Startups seeking financing often turn to venture capital (VC) firms. These firms can provide capital; strategic assistance; introductions to potential customers, partners, and employees; and much more.
Venture capital financings are not easy to obtain or close. Entrepreneurs will be better prepared to obtain venture capital financing if they understand the process, the anticipated deal terms, and the potential issues that will arise. In this article we provide an overview of venture capital financings.
1. Obtaining Venture Capital Financing
To understand the process of obtaining venture financing, it is important to know that venture capitalists typically focus their investment efforts using one or more of the following criteria:
- Specific industry sectors (software, digital media, semiconductor, mobile, SaaS, biotech, mobile devices, etc.)
- Stage of company (early-stage seed or Series A rounds, or later stage rounds with companies that have achieved meaningful revenues and traction)
- Geography (e.g., San Francisco/Silicon Valley, New York, etc.)
Before approaching a venture capitalist, try to learn whether his or her focus aligns with your company and its stage of development.
The second key point to understand is that VCs get inundated with investment opportunities, many through unsolicited emails. Almost all of those unsolicited emails are ignored. The best way to get the attention of a VC is to have a warm introduction through a trusted colleague, entrepreneur, or lawyer friendly to the VC.
A startup must have a good “elevator pitch” and a strong investor pitch deck to attract the interest of a VC. For more detailed advice on this, with a sample pitch deck.
Startups should also understand that the venture process can be very time consuming—just getting a meeting with a principal of a VC firm can take weeks; followed up with more meetings and conversations; followed by a presentation to all of the partners of the venture capital fund; followed by the issuance and negotiation of a term sheet, with continued due diligence; and finally the drafting and negotiation by lawyers on both sides of numerous legal documents to evidence the investment.
In the rest of this article, we discuss the key issues in negotiating and closing a venture capital round.
2. The Venture Capital Term Sheet
Most venture capital financings are initially documented by a “term sheet” prepared by the VC firm and presented to the entrepreneur. The term sheet is an important document, as it signals that the VC firm is serious about an investment and wants to proceed to finalize due diligence and prepare definitive legal investment documents. Before term sheets are issued, most VC firms will have gotten the approval of their investment committee. Term sheets are not a guarantee that a deal will be consummated, but in our experience a high percentage of term sheets that are finalized and signed result in completed financings.

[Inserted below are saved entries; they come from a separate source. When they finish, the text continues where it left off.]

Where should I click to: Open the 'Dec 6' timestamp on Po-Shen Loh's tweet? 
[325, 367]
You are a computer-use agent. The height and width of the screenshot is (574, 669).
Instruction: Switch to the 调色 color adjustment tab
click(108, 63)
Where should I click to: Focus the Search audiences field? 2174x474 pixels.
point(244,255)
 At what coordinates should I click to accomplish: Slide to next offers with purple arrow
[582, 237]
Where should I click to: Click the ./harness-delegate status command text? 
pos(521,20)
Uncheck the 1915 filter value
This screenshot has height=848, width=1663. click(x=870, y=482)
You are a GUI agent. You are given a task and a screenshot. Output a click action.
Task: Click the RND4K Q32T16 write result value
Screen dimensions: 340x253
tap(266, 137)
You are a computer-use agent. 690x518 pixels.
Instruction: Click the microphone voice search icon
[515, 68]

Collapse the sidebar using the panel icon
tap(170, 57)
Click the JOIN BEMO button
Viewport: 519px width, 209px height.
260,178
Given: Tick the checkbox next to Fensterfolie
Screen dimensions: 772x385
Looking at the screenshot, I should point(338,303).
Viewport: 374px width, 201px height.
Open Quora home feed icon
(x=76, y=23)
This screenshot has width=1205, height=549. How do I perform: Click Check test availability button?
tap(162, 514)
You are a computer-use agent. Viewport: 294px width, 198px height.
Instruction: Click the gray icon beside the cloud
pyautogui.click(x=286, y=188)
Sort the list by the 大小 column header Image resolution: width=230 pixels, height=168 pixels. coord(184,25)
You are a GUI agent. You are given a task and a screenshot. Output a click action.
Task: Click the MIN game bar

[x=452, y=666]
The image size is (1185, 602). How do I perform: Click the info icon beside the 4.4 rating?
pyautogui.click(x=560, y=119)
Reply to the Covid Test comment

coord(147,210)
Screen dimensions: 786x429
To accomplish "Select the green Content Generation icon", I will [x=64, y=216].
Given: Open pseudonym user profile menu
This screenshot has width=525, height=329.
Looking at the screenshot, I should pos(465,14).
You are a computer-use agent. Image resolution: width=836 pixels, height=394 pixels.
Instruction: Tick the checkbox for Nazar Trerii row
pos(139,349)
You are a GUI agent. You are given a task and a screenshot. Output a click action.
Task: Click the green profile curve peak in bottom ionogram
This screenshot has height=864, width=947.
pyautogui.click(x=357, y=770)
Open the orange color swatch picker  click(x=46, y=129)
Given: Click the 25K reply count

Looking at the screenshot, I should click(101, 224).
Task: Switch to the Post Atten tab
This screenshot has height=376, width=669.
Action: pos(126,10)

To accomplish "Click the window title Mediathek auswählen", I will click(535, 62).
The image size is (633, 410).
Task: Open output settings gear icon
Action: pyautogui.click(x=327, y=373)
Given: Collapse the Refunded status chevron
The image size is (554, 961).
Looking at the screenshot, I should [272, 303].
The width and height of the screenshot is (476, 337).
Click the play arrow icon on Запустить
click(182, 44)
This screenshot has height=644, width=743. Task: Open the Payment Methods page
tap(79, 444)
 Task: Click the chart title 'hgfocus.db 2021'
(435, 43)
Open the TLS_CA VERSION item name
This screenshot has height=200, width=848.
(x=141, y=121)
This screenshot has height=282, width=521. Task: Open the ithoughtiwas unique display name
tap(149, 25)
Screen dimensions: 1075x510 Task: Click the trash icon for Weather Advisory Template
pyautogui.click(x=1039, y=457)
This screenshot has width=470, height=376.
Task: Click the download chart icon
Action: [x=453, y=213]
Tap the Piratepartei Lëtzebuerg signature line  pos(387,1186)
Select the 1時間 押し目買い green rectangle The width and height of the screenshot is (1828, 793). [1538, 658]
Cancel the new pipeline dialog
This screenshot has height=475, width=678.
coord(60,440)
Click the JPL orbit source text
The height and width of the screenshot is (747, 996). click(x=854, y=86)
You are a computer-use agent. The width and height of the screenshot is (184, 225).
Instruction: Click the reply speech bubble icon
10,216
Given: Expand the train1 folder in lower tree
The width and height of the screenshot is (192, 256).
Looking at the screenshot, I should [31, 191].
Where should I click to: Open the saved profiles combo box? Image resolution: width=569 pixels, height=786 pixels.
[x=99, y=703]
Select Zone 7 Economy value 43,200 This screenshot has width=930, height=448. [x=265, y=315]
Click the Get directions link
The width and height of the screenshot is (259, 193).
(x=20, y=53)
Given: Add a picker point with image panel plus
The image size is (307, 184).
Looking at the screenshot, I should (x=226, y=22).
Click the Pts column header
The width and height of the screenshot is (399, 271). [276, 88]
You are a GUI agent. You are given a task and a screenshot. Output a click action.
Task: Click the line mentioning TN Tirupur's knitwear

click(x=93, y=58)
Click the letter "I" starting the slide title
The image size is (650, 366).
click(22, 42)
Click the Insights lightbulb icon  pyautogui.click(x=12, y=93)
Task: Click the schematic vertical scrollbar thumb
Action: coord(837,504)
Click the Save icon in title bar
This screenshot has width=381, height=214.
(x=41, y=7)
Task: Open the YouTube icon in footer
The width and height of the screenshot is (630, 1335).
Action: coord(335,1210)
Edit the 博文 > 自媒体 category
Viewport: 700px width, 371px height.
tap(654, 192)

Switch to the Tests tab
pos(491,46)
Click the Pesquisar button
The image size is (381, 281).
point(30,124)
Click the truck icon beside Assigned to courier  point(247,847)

The term sheet will cover all of the important facets of the financing: economic issues such as the valuation given to the company (the higher the valuation, the less dilution to the entrepreneur); control issues such as the makeup of the Board of Directors and what sorts of approval or “veto” rights the investors will enjoy; and post-closing rights of the investors, such as the right to participate in future financings and rights to get periodic financial information.